Unfortunately, bp is currently only available for GNU/Linux, because of its heavy use of features that are specific to Linux and the GNU C library. This restriction will hopefully be lifted in future releases.
2.2.The corpus indexer
The indexer performs second (optional) stage of corpus building. Given a binary corpus constructed by bp, it generates sparse inverted indexes that are used to speed up execution of queries. For simple queries that yield few results (like searching for a word or a sequence of words), the speed boost achieved can amount to two orders of magnitude (from several minutes down to tenths of second). The details of the usage and the construction of indexes are discussed in section 4.2.
2.3.The user interfaces
Currently, there exist two user interfaces to the corpus presenting search results in the usual KWIC format. Both use the same corpus processing engine and support the same query language. One interface is a standalone cross-platform utility written in Java using the Swing toolkit. (Precompiled Windows and Linux versions, as well as the source codes, can be downloaded from or
The other interface consists of a collection of PHP scripts designed to make corpora available for searching over the WWW; it is less feature-rich than the standalone GUI and currently not included in the source distribution, but available at the Web site of the IPI PAN Corpus (cf.
The GUI supports incremental displaying of search results as they are found, thus it is no longer necessary to wait for the end of searching to browse the results (as was the case with the preliminary version of Poliqarp). Besides being more efficient and stable, it also allows to browse metadata defined for documents containing the results, allows to impose default restrictions on the queries and has an on-line help facility.
3.The client-server architecture
The concordancer is split into two programs: the server (written in portable C) that performs the actual concordancing, and the client whose job is to present the results of searching to the user. Each of the interfaces introduced in the previous section is in fact a client, and they both communicate with the same server using a simple text-based protocol over TCP.

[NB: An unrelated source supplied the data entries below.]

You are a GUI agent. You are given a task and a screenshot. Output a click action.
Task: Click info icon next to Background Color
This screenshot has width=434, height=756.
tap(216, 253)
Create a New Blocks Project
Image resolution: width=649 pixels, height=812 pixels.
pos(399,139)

An obvious benefit of this approach is that it clearly draws the line between the logical and interface modules of the system, but it is not the only advantage of this architecture. First, the server supports multiple connections, so it is possible to connect two instances of a client, or even two different clients, to one server and use the clients concurrently, without the unnecessary duplication of system resources. Second, the protocol supports the notion of a session, which can span multiple connections. It is therefore possible to connect to the server only for a short period of time, to issue a query and/or see whether any new results of an already issued query have arrived. This is crucial in the case of Web-based clients, where the HTML-generating scripts must run quickly, or else the user will be distracted.
Furthermore, the entire functionality of corpus processing is contained in a C library with a well-defined interface. It is thus possible to create another library conforming to the same interface and use it with the rest of the system. The new library does not even have to support the same query language, or the same format of corpora.

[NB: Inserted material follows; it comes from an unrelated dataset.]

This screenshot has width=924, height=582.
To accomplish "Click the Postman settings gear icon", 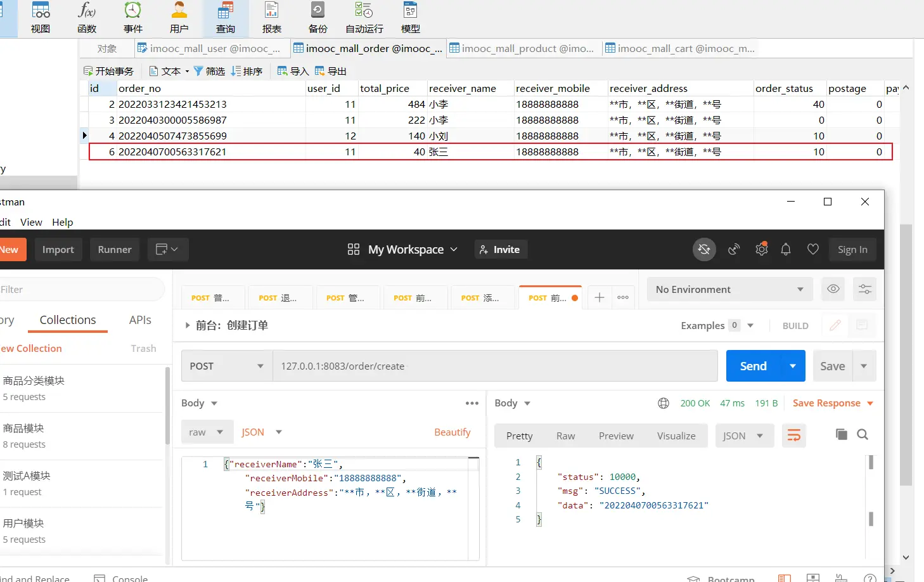I will tap(761, 249).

In the rest of this chapter, we briefly describe the protocol used by the concordancing clients to communicate with the server. The idea is to demonstrate that Poliqarp may be viewed as a collection of reusable components: even if some of them are not feasible in a given application, others might be. For instance, one might imagine a simple J2ME-based client for mobile devices, or an altogether different corpus library that works on raw text instead of corpora in a dedicated format, etc. The protocol plays an important part in the interoperation between the components, and we hope that it will be more widely supported.

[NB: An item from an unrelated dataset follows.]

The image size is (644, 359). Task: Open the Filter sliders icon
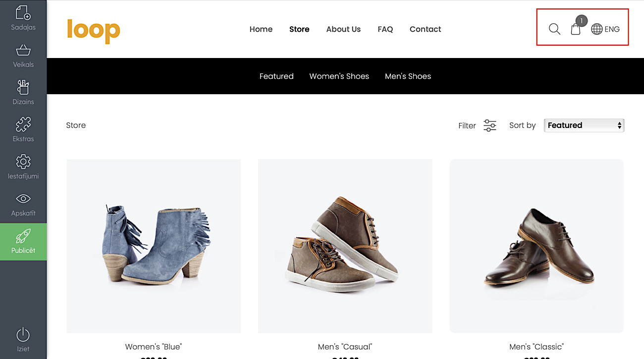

The protocol has been designed with simplicity and flexibility in mind. The client opens a two-way reliable communication channel (Poliqarp uses local TCP for this purpose) and sends requests to the server. Each request consists of exactly one line of text, terminated by a newline character.
The server replies to each request instantly, regardless of how long it might take to process it. The length of each message from the server varies depending on what type of request it replies to, but it always can be deduced from the first line the server sends. In addition, the server can also send asynchronous messages that are not instant replies to a request, but are used to notify clients that, for instance, execution of a query has just finished, or a new bunch of results has been found, and so on.
The client commands can be split into two groups: session manipulation commands and corpus manipulation commands. The first group is used to create sessions, remove them and bind or unbind connections to them. Each command in the second group is executed in the context of a session. At any time, a client can disconnect from the server, which does not result in removing its session or cancelling requests that might be executed in its context. In particular, it can reconnect later and access the session data as if it had not disconnected at all.
The corpus manipulation part of the protocol does not make any implicit assumptions about the query language. It is also independent of the internal structure of corpora, assuming only that a corpus consists of a number of documents that: (i) are mutually disjoint; (ii) sum up to the entire corpus (i.e. every segment belongs to exactly one document); and (iii) can have textual or date-type metadata assigned to them.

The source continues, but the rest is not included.